- _How to complete this task_: For the records below, say how many lines contain the string "target". Give no other text.

[Saved data entries]

---

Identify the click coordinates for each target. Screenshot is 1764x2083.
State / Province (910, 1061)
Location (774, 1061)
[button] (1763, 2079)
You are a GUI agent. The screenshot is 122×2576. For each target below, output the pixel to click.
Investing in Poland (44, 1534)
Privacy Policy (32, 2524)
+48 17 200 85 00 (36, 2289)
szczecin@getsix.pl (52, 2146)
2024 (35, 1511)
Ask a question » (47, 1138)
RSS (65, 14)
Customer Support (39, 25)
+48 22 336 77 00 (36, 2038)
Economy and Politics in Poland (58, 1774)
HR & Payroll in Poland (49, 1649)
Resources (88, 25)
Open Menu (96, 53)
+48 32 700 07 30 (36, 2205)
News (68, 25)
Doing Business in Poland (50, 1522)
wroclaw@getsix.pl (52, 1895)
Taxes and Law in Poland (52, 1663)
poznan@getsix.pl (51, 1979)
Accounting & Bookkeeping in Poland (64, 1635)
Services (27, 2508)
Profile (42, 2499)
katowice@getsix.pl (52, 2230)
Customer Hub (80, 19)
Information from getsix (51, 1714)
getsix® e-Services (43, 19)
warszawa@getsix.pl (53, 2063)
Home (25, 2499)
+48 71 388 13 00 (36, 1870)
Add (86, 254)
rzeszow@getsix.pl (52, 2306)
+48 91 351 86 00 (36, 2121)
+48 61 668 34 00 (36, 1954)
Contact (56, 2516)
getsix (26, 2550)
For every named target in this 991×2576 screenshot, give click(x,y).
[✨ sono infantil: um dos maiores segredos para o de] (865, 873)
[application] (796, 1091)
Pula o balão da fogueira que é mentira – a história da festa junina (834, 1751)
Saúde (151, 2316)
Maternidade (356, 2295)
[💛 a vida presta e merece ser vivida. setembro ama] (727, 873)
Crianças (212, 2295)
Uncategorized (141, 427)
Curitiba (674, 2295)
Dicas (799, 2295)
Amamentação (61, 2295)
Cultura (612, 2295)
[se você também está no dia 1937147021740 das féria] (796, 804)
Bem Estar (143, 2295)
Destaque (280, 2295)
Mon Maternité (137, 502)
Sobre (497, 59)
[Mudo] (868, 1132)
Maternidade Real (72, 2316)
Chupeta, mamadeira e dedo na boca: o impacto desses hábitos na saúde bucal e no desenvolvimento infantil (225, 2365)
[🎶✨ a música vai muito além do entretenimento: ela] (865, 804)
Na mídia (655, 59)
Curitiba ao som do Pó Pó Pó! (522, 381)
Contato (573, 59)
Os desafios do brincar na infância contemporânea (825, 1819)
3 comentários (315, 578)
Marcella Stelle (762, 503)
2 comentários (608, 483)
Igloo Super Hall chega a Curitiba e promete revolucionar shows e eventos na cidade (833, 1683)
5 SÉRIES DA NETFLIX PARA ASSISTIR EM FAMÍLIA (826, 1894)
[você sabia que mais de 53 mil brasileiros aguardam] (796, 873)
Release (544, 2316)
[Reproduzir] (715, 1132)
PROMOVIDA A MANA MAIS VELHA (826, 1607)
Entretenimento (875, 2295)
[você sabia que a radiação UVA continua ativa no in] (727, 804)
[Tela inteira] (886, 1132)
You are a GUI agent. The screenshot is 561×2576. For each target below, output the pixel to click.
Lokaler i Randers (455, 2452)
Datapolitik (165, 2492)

---

- _Exercise output_: 4